Chapitre 2 : La Bise orientale
Un grand portail nous faisait face. Il me faisait penser à ceux des vieux manoirs anglais que j’avais l’habitude de voir dans mes livres d’enfants, et bien souvent aussi dans mes rêveries. Nous ne nous avancions pas encore. Mon père s’était posté à l'entrée et tournait de tant à autres sur les talons, et nous, ma mère, ma sœur et moi, restions sur nos gardes un peu plus en retrait. Je vis la grande allée déserte que ne venions de franchir, en tentant au mieux de repérer un petit passant au loin. Mais non, pas de passants du tout. Pas une décoration d’ailleurs, rien que ces bâtiments couleur argile qui s'oublient bien vites et puis cette maison à laquelle nous faisions halte.

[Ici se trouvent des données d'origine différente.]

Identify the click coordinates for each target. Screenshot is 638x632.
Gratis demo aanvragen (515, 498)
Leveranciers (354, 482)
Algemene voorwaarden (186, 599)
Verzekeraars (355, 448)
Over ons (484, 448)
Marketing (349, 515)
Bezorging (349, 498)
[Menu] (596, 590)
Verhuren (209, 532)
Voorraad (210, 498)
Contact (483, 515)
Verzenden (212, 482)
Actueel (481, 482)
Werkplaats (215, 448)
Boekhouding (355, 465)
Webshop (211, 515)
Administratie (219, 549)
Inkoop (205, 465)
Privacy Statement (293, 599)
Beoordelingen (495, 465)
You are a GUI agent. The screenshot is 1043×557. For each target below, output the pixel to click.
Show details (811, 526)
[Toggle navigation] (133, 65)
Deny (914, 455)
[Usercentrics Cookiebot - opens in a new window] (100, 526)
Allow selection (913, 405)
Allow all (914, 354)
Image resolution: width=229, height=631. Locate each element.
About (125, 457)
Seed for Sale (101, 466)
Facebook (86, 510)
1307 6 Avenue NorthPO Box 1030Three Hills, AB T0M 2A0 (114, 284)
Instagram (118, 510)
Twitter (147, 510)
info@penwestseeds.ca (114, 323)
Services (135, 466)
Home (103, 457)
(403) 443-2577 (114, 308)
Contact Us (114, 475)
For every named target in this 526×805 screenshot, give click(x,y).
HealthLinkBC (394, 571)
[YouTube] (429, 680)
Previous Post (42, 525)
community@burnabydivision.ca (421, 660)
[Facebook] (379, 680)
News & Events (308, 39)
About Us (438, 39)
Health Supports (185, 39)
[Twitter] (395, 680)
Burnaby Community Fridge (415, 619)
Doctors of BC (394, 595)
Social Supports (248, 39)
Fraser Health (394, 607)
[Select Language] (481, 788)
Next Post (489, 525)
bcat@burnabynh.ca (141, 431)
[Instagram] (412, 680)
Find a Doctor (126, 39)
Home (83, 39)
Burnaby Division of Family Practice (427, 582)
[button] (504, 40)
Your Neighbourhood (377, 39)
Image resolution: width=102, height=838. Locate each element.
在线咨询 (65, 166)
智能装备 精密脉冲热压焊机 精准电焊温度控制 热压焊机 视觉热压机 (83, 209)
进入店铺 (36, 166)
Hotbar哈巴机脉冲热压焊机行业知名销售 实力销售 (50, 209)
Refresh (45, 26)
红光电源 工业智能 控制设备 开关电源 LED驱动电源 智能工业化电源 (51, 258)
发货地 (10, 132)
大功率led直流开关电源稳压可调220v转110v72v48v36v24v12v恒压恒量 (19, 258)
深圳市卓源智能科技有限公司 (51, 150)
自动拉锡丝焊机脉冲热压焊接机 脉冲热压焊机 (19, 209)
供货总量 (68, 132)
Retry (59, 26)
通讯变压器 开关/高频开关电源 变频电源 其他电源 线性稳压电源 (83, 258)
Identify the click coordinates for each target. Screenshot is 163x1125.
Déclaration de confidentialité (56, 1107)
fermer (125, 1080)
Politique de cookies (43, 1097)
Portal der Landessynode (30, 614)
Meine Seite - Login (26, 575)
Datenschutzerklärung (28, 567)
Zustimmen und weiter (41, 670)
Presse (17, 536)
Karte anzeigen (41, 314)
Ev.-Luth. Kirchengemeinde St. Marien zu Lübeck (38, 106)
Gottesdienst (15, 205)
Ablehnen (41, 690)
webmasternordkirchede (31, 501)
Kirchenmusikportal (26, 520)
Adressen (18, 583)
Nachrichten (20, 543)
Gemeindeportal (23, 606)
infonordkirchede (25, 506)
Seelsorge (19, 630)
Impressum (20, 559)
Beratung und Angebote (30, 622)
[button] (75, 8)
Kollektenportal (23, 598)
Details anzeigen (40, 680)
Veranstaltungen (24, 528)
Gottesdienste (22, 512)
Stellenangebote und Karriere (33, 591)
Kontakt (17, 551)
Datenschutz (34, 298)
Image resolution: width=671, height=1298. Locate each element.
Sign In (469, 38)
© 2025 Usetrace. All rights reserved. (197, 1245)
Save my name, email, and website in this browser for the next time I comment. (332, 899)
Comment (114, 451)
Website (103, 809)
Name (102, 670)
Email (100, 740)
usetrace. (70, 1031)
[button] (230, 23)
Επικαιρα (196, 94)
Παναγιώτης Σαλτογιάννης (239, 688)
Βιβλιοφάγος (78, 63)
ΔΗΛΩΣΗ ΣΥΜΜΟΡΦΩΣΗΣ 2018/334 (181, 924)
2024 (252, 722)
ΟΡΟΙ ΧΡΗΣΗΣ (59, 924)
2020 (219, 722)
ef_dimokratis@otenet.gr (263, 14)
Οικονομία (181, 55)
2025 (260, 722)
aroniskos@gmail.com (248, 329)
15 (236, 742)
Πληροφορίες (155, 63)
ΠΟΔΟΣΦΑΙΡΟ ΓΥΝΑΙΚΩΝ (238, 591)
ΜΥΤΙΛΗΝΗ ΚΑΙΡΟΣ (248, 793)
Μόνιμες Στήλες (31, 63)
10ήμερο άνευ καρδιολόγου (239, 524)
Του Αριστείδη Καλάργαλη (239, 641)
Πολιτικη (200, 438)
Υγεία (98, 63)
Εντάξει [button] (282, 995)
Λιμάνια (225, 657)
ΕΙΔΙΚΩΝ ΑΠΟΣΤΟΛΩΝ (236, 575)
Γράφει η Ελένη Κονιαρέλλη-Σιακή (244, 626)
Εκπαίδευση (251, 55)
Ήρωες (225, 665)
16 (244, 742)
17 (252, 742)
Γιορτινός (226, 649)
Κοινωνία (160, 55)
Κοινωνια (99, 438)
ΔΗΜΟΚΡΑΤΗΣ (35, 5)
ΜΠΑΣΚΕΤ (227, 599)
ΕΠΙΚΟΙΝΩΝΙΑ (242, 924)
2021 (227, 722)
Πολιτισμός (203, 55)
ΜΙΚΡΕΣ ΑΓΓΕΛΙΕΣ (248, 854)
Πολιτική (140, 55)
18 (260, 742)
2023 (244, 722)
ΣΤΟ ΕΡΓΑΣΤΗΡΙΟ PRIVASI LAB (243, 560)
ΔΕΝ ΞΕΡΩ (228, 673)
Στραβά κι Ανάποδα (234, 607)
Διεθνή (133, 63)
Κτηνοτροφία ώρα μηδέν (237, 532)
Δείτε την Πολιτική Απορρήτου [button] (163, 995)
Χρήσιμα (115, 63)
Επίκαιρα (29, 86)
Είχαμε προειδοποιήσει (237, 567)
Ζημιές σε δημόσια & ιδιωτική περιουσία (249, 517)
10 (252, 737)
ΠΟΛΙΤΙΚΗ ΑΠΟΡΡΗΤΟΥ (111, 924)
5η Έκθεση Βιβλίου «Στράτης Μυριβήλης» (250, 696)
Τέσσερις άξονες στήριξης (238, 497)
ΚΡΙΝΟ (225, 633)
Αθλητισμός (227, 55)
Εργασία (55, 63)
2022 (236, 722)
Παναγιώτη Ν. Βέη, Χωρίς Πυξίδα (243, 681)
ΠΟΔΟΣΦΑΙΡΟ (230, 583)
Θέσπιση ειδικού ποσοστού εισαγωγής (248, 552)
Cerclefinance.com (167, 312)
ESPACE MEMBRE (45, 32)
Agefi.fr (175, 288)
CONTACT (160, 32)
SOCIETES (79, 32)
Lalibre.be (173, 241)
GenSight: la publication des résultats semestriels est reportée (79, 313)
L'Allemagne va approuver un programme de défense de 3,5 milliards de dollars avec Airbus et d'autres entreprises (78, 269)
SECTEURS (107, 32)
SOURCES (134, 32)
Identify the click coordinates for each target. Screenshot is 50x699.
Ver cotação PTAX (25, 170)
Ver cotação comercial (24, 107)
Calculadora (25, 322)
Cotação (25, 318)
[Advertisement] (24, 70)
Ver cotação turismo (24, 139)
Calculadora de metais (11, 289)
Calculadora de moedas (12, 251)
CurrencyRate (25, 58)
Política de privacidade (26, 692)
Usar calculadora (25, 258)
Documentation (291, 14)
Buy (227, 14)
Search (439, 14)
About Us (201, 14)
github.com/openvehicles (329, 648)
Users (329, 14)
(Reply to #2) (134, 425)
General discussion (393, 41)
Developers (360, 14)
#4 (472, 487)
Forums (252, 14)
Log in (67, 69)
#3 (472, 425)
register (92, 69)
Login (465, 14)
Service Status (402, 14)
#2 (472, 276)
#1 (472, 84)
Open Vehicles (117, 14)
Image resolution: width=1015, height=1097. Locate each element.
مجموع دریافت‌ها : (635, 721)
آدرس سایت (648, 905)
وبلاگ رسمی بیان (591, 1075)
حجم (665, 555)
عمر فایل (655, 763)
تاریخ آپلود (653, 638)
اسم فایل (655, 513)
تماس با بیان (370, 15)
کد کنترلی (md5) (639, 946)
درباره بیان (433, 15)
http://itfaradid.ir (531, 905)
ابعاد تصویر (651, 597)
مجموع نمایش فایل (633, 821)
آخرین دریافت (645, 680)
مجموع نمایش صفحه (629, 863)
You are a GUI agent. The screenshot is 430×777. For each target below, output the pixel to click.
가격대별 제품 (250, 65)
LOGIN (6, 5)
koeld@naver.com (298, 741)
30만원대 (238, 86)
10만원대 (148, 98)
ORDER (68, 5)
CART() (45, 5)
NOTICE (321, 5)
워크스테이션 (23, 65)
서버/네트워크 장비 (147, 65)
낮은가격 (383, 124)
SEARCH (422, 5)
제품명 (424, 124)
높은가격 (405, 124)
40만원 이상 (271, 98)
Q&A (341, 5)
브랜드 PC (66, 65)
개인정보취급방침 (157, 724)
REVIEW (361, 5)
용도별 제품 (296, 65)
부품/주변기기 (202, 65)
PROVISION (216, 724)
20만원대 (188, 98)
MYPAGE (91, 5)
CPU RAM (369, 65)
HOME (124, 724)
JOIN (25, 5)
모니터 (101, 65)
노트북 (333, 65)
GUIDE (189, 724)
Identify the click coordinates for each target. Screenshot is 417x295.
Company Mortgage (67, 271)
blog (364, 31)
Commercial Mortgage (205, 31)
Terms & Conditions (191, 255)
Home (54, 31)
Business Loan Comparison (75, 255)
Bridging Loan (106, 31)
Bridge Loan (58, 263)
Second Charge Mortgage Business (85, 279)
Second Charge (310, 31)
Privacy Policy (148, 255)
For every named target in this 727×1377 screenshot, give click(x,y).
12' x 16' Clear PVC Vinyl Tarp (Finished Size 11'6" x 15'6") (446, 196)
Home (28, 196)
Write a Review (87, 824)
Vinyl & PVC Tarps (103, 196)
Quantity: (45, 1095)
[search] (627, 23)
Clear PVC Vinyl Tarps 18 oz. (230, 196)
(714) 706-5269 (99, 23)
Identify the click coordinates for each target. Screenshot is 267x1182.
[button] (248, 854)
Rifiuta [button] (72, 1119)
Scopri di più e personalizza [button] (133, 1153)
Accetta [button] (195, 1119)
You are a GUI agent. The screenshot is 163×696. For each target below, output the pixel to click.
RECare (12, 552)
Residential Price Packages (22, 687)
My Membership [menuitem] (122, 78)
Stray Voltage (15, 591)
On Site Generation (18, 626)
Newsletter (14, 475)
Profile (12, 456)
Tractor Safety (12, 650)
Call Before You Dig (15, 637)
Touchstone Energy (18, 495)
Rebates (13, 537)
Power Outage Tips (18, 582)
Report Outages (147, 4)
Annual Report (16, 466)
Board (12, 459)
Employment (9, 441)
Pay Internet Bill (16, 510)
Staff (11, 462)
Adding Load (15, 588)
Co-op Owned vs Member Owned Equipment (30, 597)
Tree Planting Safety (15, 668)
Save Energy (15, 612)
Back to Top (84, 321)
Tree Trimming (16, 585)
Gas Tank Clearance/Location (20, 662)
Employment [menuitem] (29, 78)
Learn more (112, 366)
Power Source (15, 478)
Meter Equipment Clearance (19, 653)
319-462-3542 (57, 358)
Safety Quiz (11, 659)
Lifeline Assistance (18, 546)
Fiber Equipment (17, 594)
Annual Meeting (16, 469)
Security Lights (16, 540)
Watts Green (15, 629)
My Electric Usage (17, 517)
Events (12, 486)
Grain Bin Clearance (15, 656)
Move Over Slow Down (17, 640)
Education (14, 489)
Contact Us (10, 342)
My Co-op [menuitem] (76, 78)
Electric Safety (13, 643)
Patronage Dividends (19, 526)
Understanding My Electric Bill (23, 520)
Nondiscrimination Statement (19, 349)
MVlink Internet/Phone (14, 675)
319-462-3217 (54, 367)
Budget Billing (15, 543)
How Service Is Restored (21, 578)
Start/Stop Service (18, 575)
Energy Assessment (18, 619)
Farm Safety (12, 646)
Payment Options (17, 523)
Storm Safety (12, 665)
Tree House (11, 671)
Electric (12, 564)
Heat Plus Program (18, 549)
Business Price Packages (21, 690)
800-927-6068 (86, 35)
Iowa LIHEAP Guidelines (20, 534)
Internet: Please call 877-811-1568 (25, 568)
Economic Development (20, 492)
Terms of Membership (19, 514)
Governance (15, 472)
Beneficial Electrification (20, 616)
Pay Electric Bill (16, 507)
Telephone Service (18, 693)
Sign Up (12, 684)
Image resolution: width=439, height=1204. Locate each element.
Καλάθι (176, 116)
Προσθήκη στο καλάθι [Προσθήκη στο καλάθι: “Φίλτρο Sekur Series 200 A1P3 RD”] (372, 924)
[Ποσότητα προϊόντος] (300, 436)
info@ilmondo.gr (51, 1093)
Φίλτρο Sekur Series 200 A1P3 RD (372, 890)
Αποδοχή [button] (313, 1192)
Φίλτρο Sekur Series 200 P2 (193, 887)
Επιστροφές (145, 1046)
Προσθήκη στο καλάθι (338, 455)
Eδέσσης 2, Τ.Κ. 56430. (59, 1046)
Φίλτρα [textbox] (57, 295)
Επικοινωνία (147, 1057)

J’avais soif, très soif, et je faisais couler dans ma gorge les dernières gouttes de ma bouteille en plastique, que j’avais obtenue depuis l’heure du déjeuner. Je voyais chez ma sœur une certaine fatigue dans les yeux, en même temps, elle venait de vomir, alors il fallait bien croire qu’il lui manquait beaucoup d’eau. Pourtant, dans ses yeux on décelait tout autant de curiosité envers ce qui nous attendait. En vérité, on en savait pas plus. Et vu la dégaine de ce manoir, qui nous disait que c’était vraiment l’Émir, et puis quel Émir nous faisait attendre à ce point, en plein après-midi ?
Enfin, le portail s’ouvrit. Contrairement aux manoirs anglais de mes rêves, il n’eut pas de grincements, pas de bruits stridents, pas d’aboiement de chiens méchants. Juste un homme un peu maigre qui tirait sur la grille. Je vis vaguement une sorte de coiffe ou de turban sur sa tête, et puis, quand il s’avança vers mon père, je vis les reflets du drap qui le couvrait. Je pensais à un drap immédiatement, alors que ça aurait pu être tout autant une robe, un habit aux couleurs de la ville. Il était si… insignifiant… si peu remarquable. Je cherchais quelqu’un à son dos.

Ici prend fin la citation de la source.